1. Transfer Pricing Adjustment:
The appeal concerns an addition of Rs. 13,10,03,941/- made to the total income of the assessee on account of Transfer Pricing (TP) adjustment by the Assessing Officer (A.O.). The assessee, a company providing investment advisory services to its holding company GASC LLC, received Rs. 26,31,02,420/- for its services. The A.O. referred the matter to the Transfer Pricing Officer (TPO) to determine the Arm's Length Price (ALP) of these transactions. The TPO identified eight comparable companies and determined an average profit margin of 68.66% compared to the assessee's 12.5%, leading to the TP adjustment.

2. Selection of Comparable Companies:
The assessee proposed five additional comparables, which were rejected by the TPO, who relied on the eight comparables confirmed by the Dispute Resolution Panel (DRP) in the preceding year. The DRP upheld the TPO's selection, concluding that the activities of the assessee were akin to merchant and investment banking, thus justifying the comparables.

3. Risk Adjustment:
The assessee claimed a risk adjustment, arguing that it was a captive service provider with limited risk. The TPO and DRP rejected this claim, stating that the risk undertaken by independent enterprises was equivalent to the single customer risk assumed by the assessee. The Tribunal noted that the assessee had not provided a scientific method for quantifying the risk adjustment and that the difference between prime lending rate and bank rate was not a recognized method for such adjustments. The Tribunal also referred to previous cases where similar claims were rejected for lack of quantifiable data.
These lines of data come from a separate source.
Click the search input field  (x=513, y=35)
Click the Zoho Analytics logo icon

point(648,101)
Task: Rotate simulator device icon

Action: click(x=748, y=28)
4. Benefit of +/-5% Adjustment under Proviso to Section 92C(2):
The assessee sought the benefit of +/-5% adjustment as per the proviso to section 92C(2). The Tribunal, following its earlier decision in the assessee's own case for A.Y. 2006-07, held that this benefit was not available since only one comparable (IDC India Ltd.) was considered. The Tribunal emphasized that the proviso applies when more than one price is determined by the most appropriate method.

Conclusion:
The Tribunal directed the A.O. to recompute the TP adjustment by adopting the cost-plus ratio of 15.80% of IDC (India) Limited as against 12.6% shown by the assessee. The Tribunal rejected the assessee's claim for risk adjustment and the benefit of +/-5% adjustment under the proviso to section 92C(2). The appeal was partly allowed, focusing on the accurate determination of the ALP based on the single comparable accepted.